National Plastic Summit - 5 Core Issues

Boomerang’s Director, Jeff Angel attended the National Plastic Summit recently and reports some momentum on action was evident, but current commitments are unlikely to be enough. We advocated 5 core actions:

  1. Phase-out problematic and unnecessary plastics. State and territories are moving towards ban laws but the Federal Government appears to be shying away from joining in with enforceable actions on business.

  2. Mandate Australia’s National Packaging Targets within the Product Stewardship Act 2011. Stronger regulations on packaging is a pre-requisite for any effective policies to avoid, reduce, reuse or recycle plastics. The NSW government is supportive but the Commonwealth is not so keen, instead relying on voluntary action.

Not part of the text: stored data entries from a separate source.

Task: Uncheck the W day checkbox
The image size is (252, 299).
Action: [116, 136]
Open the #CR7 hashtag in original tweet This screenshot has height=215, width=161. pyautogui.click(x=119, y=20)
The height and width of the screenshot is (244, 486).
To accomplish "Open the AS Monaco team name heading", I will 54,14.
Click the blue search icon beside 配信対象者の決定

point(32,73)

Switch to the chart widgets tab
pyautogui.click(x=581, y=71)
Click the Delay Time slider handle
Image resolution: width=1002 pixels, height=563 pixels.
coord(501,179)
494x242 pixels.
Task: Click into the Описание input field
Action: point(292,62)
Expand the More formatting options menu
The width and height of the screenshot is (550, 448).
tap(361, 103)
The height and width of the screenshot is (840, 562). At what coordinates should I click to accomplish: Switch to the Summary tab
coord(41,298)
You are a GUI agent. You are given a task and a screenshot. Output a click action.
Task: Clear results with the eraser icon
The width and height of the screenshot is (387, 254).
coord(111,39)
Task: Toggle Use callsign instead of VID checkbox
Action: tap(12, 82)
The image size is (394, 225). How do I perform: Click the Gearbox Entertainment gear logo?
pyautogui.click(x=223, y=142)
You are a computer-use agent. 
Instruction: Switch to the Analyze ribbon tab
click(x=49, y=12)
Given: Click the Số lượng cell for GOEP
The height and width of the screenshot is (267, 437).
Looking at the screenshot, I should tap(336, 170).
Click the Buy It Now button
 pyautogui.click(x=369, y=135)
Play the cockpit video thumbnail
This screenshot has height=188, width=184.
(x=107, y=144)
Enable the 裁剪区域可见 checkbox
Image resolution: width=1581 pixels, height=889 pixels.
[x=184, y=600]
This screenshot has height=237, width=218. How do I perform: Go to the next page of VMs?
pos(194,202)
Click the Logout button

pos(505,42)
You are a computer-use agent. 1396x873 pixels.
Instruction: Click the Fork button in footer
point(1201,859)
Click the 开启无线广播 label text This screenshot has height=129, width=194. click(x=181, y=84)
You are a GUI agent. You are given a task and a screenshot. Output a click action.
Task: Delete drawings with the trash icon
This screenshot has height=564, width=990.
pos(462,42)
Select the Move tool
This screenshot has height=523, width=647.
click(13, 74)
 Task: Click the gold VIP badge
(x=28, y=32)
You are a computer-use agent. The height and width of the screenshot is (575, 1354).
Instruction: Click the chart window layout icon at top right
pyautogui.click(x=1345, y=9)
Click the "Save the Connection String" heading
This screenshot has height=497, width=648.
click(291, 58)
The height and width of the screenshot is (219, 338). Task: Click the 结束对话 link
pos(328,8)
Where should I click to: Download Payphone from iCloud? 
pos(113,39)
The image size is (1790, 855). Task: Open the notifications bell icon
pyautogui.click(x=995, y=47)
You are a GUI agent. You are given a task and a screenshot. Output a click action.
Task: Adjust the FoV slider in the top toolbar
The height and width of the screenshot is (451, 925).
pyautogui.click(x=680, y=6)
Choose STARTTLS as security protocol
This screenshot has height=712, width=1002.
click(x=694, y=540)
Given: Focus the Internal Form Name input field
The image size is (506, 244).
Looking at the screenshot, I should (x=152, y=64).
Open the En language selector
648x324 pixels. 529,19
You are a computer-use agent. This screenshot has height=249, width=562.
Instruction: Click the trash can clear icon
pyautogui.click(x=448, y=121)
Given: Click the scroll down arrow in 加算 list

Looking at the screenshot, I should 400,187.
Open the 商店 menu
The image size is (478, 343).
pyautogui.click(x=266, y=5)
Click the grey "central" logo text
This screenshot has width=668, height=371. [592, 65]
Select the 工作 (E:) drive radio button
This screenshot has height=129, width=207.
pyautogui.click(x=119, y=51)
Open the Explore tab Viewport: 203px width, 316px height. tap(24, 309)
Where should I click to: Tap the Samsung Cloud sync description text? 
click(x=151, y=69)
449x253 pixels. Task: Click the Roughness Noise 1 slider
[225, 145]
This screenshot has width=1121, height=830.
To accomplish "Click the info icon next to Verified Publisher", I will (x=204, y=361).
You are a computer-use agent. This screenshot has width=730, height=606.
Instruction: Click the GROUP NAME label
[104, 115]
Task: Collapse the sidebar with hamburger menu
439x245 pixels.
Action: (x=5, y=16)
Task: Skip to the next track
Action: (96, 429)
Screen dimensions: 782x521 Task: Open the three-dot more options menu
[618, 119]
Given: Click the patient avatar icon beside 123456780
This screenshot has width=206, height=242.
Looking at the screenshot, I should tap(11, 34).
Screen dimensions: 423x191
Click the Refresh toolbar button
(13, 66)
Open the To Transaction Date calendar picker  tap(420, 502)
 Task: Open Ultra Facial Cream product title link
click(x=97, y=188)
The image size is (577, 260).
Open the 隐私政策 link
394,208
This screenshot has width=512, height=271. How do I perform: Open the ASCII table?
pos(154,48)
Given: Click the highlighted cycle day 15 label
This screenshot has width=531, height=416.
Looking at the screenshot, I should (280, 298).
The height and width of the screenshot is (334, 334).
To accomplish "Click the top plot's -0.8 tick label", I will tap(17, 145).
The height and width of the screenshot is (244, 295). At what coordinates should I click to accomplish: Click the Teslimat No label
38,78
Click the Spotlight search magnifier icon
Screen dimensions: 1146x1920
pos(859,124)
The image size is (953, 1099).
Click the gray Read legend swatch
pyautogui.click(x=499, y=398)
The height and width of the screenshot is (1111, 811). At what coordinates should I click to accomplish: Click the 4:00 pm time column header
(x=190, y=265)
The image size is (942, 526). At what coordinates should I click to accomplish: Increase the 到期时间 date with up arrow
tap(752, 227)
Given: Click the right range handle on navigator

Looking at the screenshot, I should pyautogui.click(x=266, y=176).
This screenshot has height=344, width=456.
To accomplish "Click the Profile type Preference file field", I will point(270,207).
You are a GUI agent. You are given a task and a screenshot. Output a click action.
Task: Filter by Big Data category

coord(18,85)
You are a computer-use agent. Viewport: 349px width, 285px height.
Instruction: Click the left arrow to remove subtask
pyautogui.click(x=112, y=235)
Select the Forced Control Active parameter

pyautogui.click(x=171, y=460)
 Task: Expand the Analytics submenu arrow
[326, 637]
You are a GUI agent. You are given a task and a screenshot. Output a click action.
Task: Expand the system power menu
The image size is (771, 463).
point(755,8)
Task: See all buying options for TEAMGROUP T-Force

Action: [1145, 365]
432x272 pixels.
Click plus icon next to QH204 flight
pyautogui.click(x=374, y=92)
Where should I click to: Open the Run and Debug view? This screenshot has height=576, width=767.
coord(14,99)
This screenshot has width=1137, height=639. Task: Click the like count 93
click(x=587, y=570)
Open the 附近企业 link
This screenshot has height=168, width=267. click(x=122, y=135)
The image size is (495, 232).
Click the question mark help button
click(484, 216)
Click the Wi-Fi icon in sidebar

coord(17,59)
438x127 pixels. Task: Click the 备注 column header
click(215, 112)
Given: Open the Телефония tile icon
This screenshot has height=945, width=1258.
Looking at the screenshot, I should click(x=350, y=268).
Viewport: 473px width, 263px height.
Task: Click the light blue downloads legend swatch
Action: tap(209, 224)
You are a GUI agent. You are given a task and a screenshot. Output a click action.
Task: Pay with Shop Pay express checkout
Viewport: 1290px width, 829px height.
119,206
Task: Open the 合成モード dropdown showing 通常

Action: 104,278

  3. Immediately address packaging labelling and greenwashing, through:

    • Mandating the Australasian Recycling Label (ARL) to all product packaging
    • Expanding the ARL to include reusable and compostable packaging
    • Requiring a condition to use the ARL, that all packaging labelled as reusable, compostable or recyclable is reused, composted or recycled in practice and at scale.

      Labelling is not of much use, if at the end of the collection phase, recycling does not occur. We await greater commitment from business and governments.

  4. Implement the promised ban on the export of waste plastics coupled with the provision of Commonwealth and State investment in modernised composting and recycling facilities, and the setting of consistent recycled content procurement policies in all Australian jurisdictions.

    Some progress here with a deadline set for the ban (June 2022) and significant funds being made available for new and expanded factories.

  5. Commit to a target for zero plastic packaging in landfill, incinerators and waste-to-energy facilities by 2025 in all jurisdictions. No action here – and there is a big push for incineration which is NOT part of the circular economy. Victoria recently capped it at 1million tonnes a year. NSW may weaken its current waste to energy rules.